Lehigh University Art Galleries offers New Vision

Lehigh University Art Galleries (LUAG) is participating in a unique coordinated exhibition in partnership with the Allentown Art Museum and Lafayette College.

The three institutions are presenting New Visions: Black and White Photography in Contemporary Art, which draws from one of the region’s major collections of late modern photography. The Lehigh exhibit can be viewed in the Zoellner Arts Center Main Gallery through Nov. 1.

The collection, formed by Arthur and Anne Goldstein, includes more than 100 black and white works and contains many of the most important names in contemporary photography, including, Diane Arbus, Richard Avedon, Lee Friedlander, Cindy Sherman and Andy Warhol.

“Photography has become a major force in defining creative and conceptual questions of our age, through the selection of subject matter, technical manipulation and interplay with other media,” says Ricardo Viera, LUAG director and curator of the exhibition. “The images present issues of how we process visual information, how ordinary occurrences differ and how facts are manipulated to construct history as art.”

Each institution’s collection showcases a theme representing a major topic in contemporary photography. Lehigh presents images from “Identity: An individual’s comprehension of themselves.” The theme of the Allentown Art Museum collection is “Imagination: our ability to form mental images or concepts,” while Lafayette College takes the theme, “Memory: our ability to reconstruct past experiences.”

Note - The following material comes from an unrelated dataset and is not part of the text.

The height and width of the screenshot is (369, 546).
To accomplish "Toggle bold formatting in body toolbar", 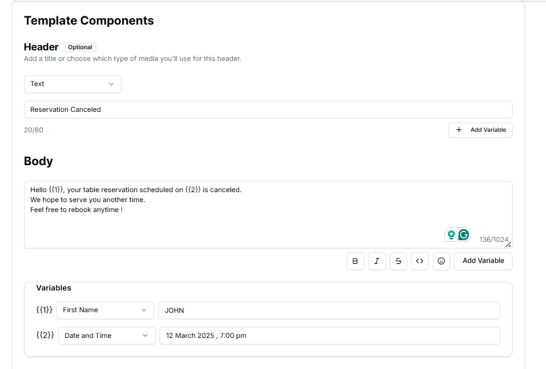I will 355,261.
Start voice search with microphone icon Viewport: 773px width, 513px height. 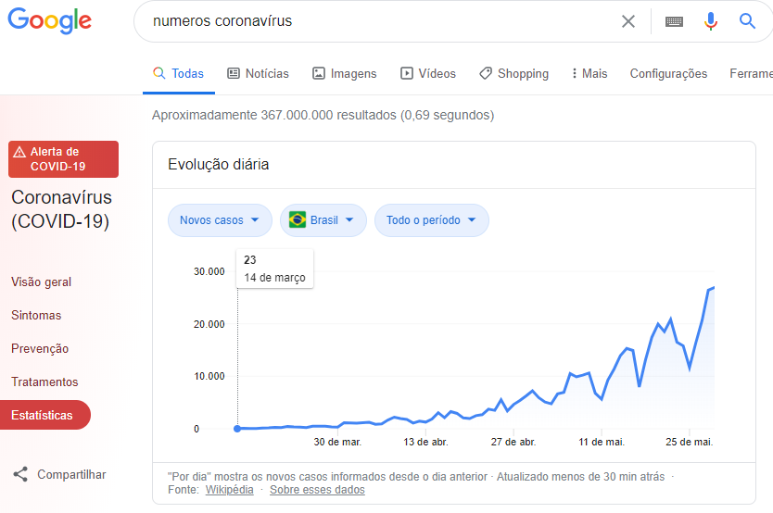pyautogui.click(x=711, y=21)
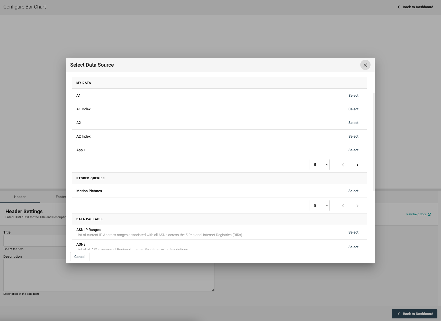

“The collection specializes in black and white photography, suggesting comparisons with the medium’s earliest roots and emphasizing that these recent images are removed from ordinary reality by the absence of color,” Viera says.

As part of the exhibition, Lehigh will host a gallery talk on Oct. 22. Stephen Perloff, editor-in-chief of The Photo Review Newsletter, will speak at 4:30 p.m. at the Zoellner Arts Center gallery.

The exhibition has been organized by the Jane Voorhees Zimmerli Art Museum and Rutgers, the State University of New Jersey, with venue exhibitions organized by the Allentown Art Museum.